=== TEXT FOR ANALYSIS ===

It was the first time that such an event had been organized in this manner. Drawing about 460 participants the event received widespread attention. The participants from the government side were: Mr. Tetsuya Endo (AEC Chairperson’s Representative), Ms. Noriko Kimoto, Mr. Tetsuo Takeuchi, Mr. Akio Morishima (all Commission members) and Mr. Shunsuke Kondo – five participants in all.

From CNIC and Gensuikin were Mr. Koji Asaishi (lawyer), Ms Miwako Ogiso (Fukui Citizens’ Congress Against Nuclear Power), Mr. Koichi Hasegawa (Professor at Tohoku University) and Mr. Baku Nishio (CNIC) – altogether four participants. The discussion was chaired by Mr. Hiroyuki Torii from the Tokyo Institute of Technology.

A brief impression of the debate would be that, although it was an open debate, AEC didn’t give much away. They were unable to give up front responses to questions that arose during the debate, such as the problem of the cost and the issue of plutonium supply and demand. Getting through the debate with bland statements, presenting only the semblance of ‘direct discussion with the citizens’, is a pretty meaningless exercise. No doubt the audience picked this up too.

===

**ASSIGNMENT A**
Please return everything in the AEC debate text from "From CNIC and" down to "this up too.".
**ASSIGNMENT B**
Answer these from the AEC debate text:
(i) About how many participants did the event draw?
(ii) Who chaired the discussion?
(iii) Which two issues raised during the debate did AEC fail to answer up front?
Rely on the AEC debate text alone.

=== DATA UNDER STUDY ===

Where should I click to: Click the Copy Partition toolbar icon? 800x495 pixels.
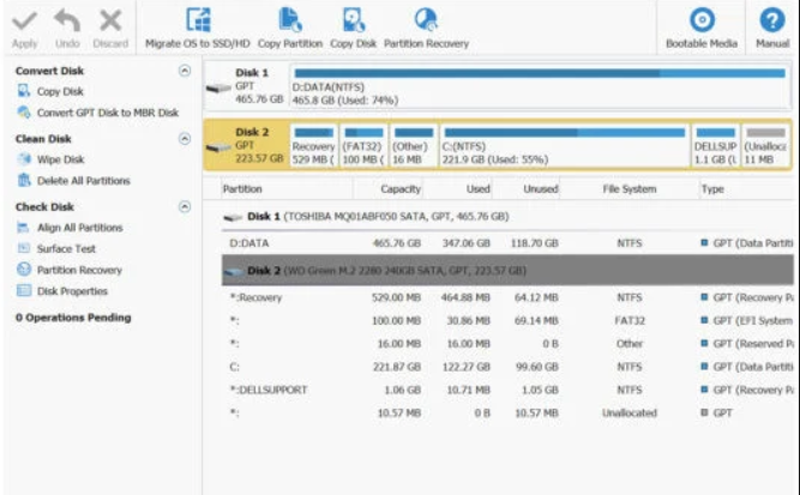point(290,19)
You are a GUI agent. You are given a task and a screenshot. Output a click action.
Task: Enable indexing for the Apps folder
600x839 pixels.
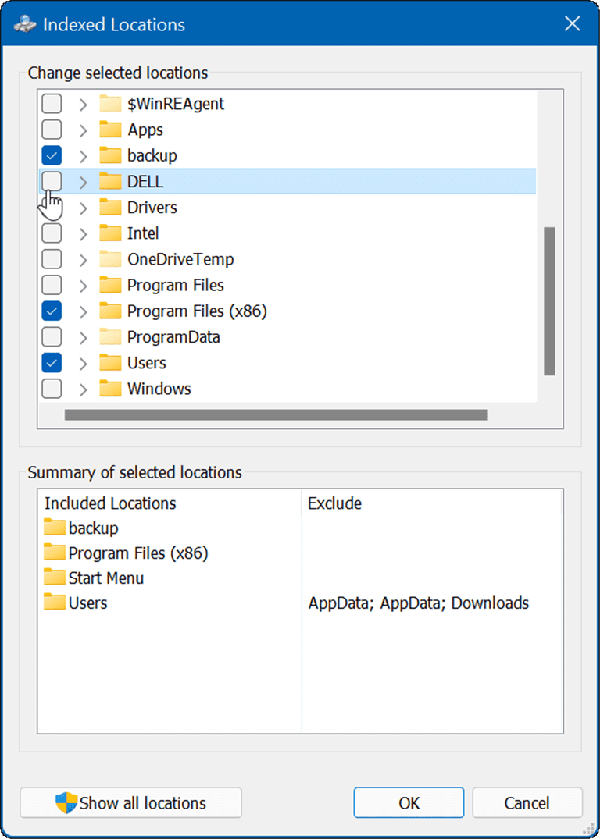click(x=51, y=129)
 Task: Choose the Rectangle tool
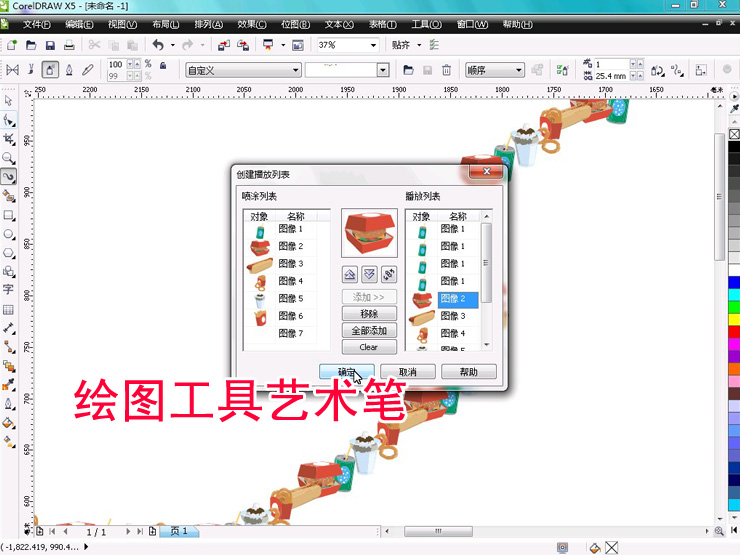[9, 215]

===
=== DATA UNDER STUDY ===

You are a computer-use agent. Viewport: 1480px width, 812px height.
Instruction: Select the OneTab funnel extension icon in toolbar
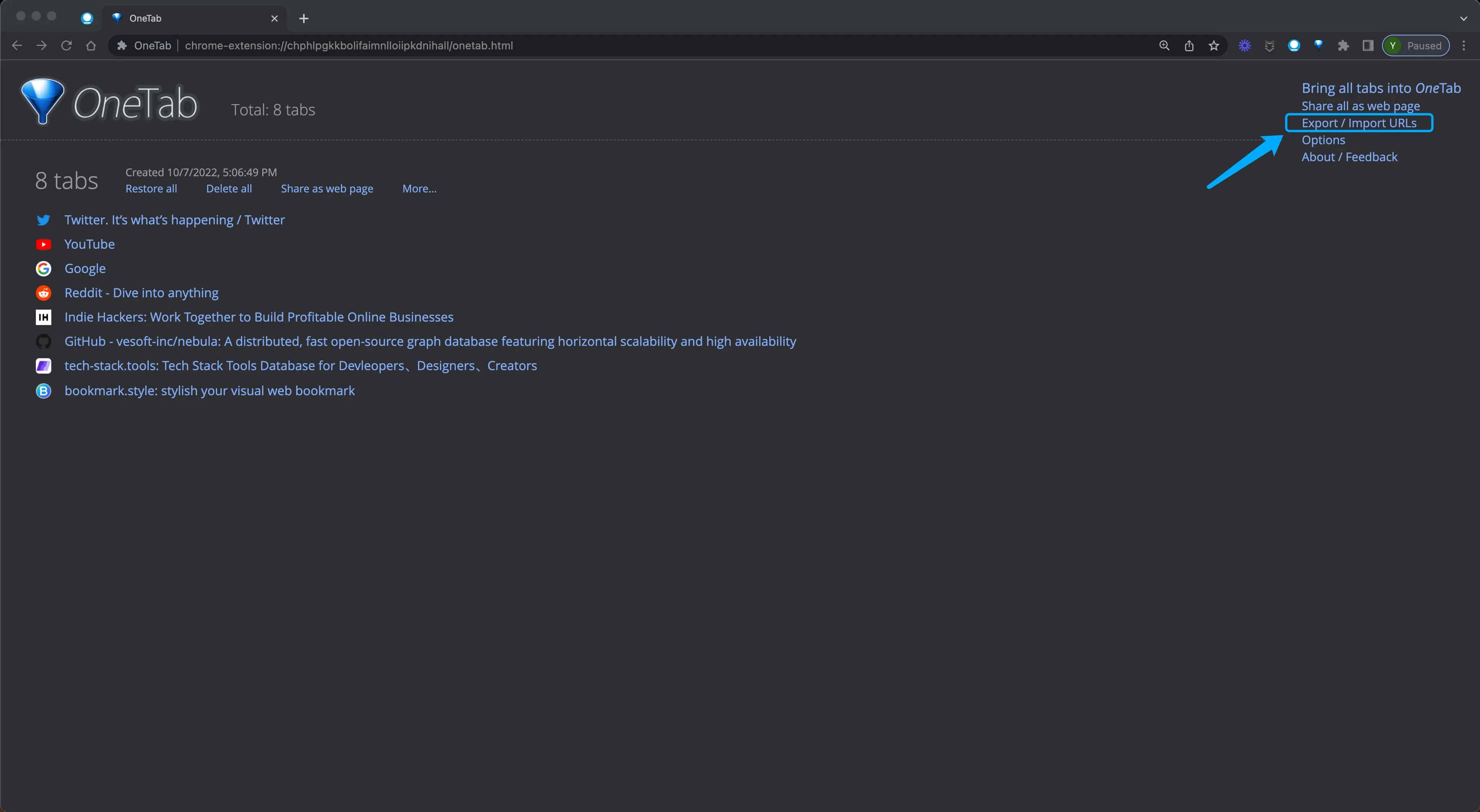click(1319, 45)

===
=== DATA UNDER STUDY ===

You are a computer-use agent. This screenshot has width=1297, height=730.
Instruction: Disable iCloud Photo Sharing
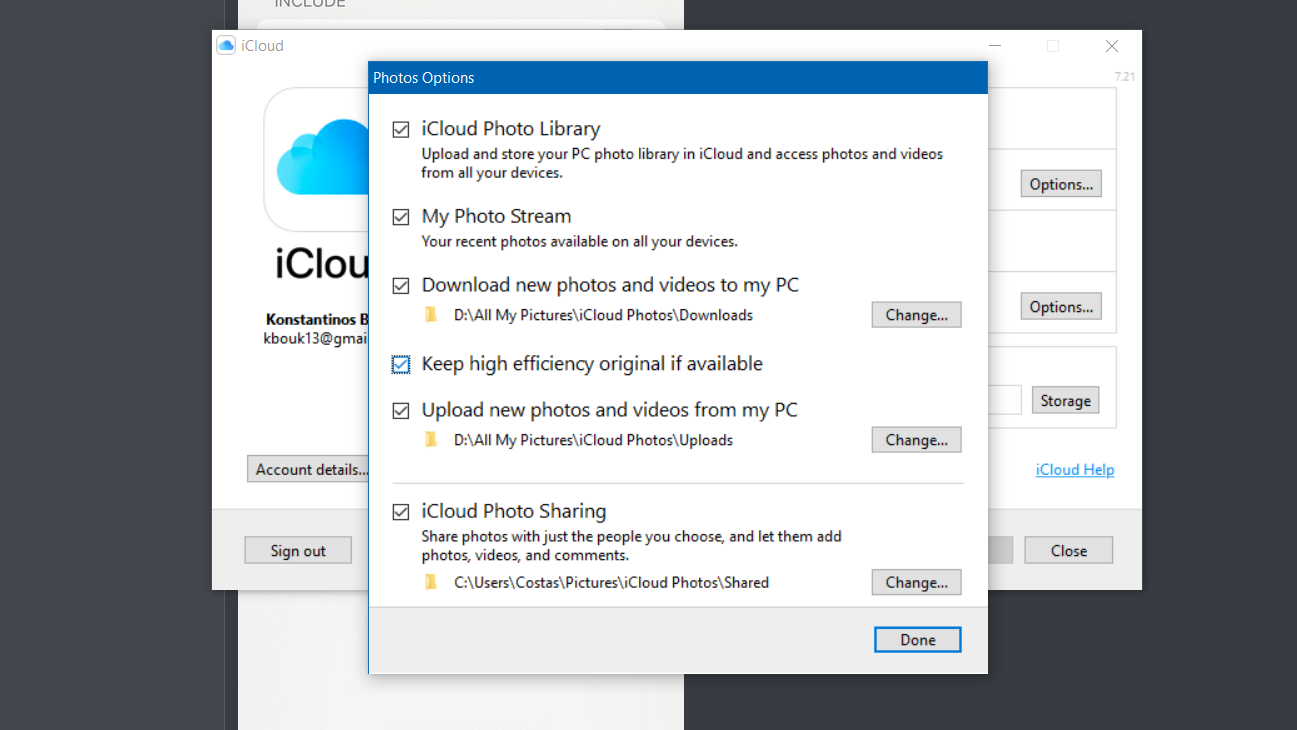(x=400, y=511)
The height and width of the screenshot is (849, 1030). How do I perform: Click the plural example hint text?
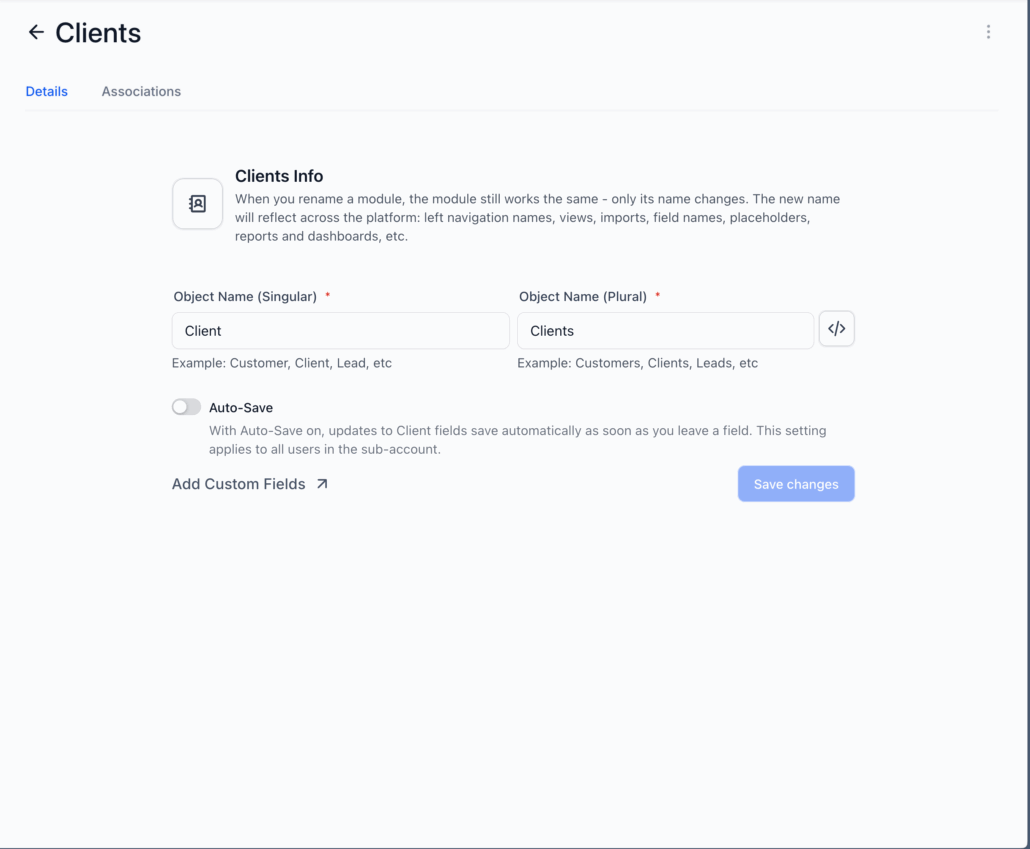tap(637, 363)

===

**RESPONSE A**
From CNIC and Gensuikin were Mr. Koji Asaishi (lawyer), Ms Miwako Ogiso (Fukui Citizens’ Congress Against Nuclear Power), Mr. Koichi Hasegawa (Professor at Tohoku University) and Mr. Baku Nishio (CNIC) – altogether four participants. The discussion was chaired by Mr. Hiroyuki Torii from the Tokyo Institute of Technology.

A brief impression of the debate would be that, although it was an open debate, AEC didn’t give much away. They were unable to give up front responses to questions that arose during the debate, such as the problem of the cost and the issue of plutonium supply and demand. Getting through the debate with bland statements, presenting only the semblance of ‘direct discussion with the citizens’, is a pretty meaningless exercise. No doubt the audience picked this up too.

**RESPONSE B**
(i) About 460
(ii) Mr. Hiroyuki Torii from the Tokyo Institute of Technology
(iii) The problem of the cost and the issue of plutonium supply and demand